The Reb is out of town, but aw, she left me coffee and Carnation, she knows me well. The photo guy was awake and looking out the patio for the view, what do I see? The old Pond, it is a pub known for always having entertainment. You get that in the Nashville environs. It’s in a shopping center almost within walking distance, if I could still walk distances, I mean. So we piled in his Cadillac and got there around 10:00PM. Yep, Karaoke, so I put my name on the list. Turns out the photo guy has never seen my act.
Discovering the Pond does not serve Budweiser and only has Yuengling on draft (what’s become of America?), I went of High Life and did not recognize a single tune from the singers before me. That includes trios who got on stage with rehearsed material. So, and the photo guy has all this on video, I got to work. (The place was a third full, mostly people two generations behind me. I recognized a few personalities from Nashville, but did not say hello as a professional courtesy. )
What can I say? Actually, a lot, because I have the video, I brought down the house. It was stunning to see 15 years after I’ve performed without the lyrics, people still glued to the screen like it was their stage buddy. The stage was 60 feet away, so I saved energy and sang right beside the bar. At first, I had a couple old-lady sourpusses scowling at me, but once I had the entire back of the place singing, they came around.
It was truly a resounding applause, but I was tuckered. I move to leave and the DJ, bartender, and owner rushed over. Apparently I am now welcome there any time and have priority of sorts on that stage. They plied me with another ice cold beer and got me up singing next. Did it again, the whole room singing. I’m invited back, maybe I will. A ton of people introduced themselves to my assurances I would never remember. But not any of the personalities, it’s, um, a professional courtesy.
ADDENDUM
Going over the budget reveals while we are doing better than average, another Biden Administration puts everybody in the doghouse. This November could end the empire, with both sides planning a knockout blow. And if the Democrats try their old tricks, it means civil war or the equivalent. The budget that endured the best is the one here, at the cabin in Florida. It is based on the expenses of operating a household of one or two people.
As such, it includes gasoline, but not the cost of the vehicles. But even those limited categories of food and entertainment, allow for only $1,000 per month. This is why I mention categories that spill over as warning signs. My telecom costs have gone from $20 per month to $133. Gasoline from $66 to $156. Yet the only year in which my “household” income actually fell was 2025, due to a disastrous second half, and even then by just $150 (kudos to my financial resilience).
Now, these do not include investment or business income which has suffered badly for some time. Zero sales, zero gigs—and don’t underestimate gigs just because some items are not recorded. I once lived years on just my tips, but don’t want to be a Boomer accused of trying to turn back the clock. Note both sales and gigs are earned income (an accounting designation), and I drew the line on that. The Reb has not learned to manage financials, yet that is the only portion of the equation I would even bother to trust.
The diagram of this would look like a giant circle. I started off in the early 80s massively in student debt. I bought my cars with loans, paid rent, and relied on credit cards as emergency funding. I knew by 1990 there was no getting out of that in a lifetime without drastic measures. I took those measures, by the way. That includes no mortgage and thus no marriage and children, but as I would point out, even those people who had these things wound up no better than I. What good is an ex-wife, alimony, support, and children who don’t know them? But that is a different issue.

## Information supplied:
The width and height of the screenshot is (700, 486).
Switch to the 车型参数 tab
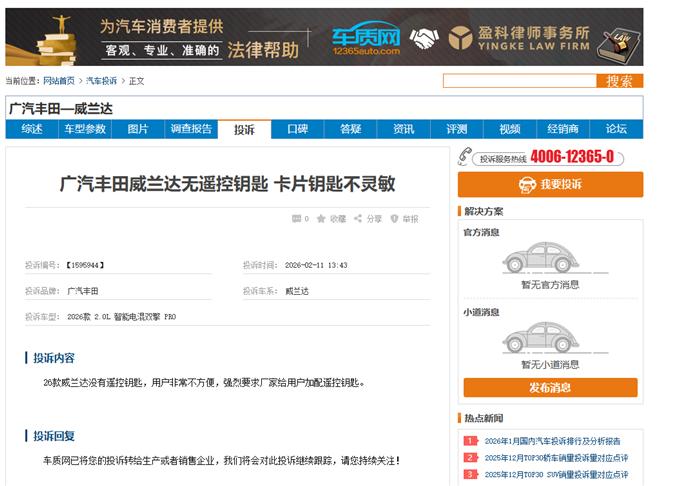[84, 129]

## Task description:
Please quote the blog post above between "What can I say?" and "they came around.", inclusive.

## Result of this task:
What can I say? Actually, a lot, because I have the video, I brought down the house. It was stunning to see 15 years after I’ve performed without the lyrics, people still glued to the screen like it was their stage buddy. The stage was 60 feet away, so I saved energy and sang right beside the bar. At first, I had a couple old-lady sourpusses scowling at me, but once I had the entire back of the place singing, they came around.